Fine Art Photography Daily

Kim Keever

I discovered Kim Keever’s work when making my list for museum/gallery visits for my trip to NYC at the end of this week (any suggestions are welcome). On first glance Mr. Keever’s images looked more like paintings than photographs, but then I noticed that the landscapes were underwater and I was intrigued. Kim’s work is on exhibition through 12/31 at Kinz, Tillou, and Feigen Gallery in New York City. Check out his set up in the first image.

“Viewed from a distance, Kim Keever’s large photographs are of moody, damp environments – mist hovers over boggy ground, tropical plants crowd the embankment, streams snake across the dirt – and everything is oppressed by an uncommonly active sky with thick clouds that stretch for miles and then close off the view.

Yet there is something disquietingly artificial about these landscapes – the ground’s pigmentation is several tones too bright, and plants in the middle distance have sharp contours, throwing off our sense of spatial relationships.

Up close, the trees appear too rigid under this turbulent cloud ceiling and there is residue of an elaborately staged production. These are photographs of an environment Keever has constructed inside of a fish tank – algae grows on the tank’s interior, and droplets of water run down the outside of the glass.

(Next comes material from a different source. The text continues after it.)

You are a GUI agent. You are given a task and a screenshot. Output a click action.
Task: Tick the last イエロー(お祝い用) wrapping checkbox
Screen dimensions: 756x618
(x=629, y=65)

The method is no secret. At the entrance to Keever’s recent exhibit at the Kinz, Tillou + Feigen gallery in New York, there was an explanatory wall text and a behind-the-scenes photograph illustrating how it’s done. Inside a 100-gallon aquarium, Keever creates the topography – miniature mountains, trees, plants and rivers – with plaster, reflective Mylar and other materials; he then fills the tank with water, dropping in pigments to create the swirling movement of the sky. He lights the tank with colored gels and then photographs it with a large-format camera. The resulting C-prints are similarly large, some 51 x 68 inches and have the disturbing effect of seeming both enormous and miniaturized simultaneously.”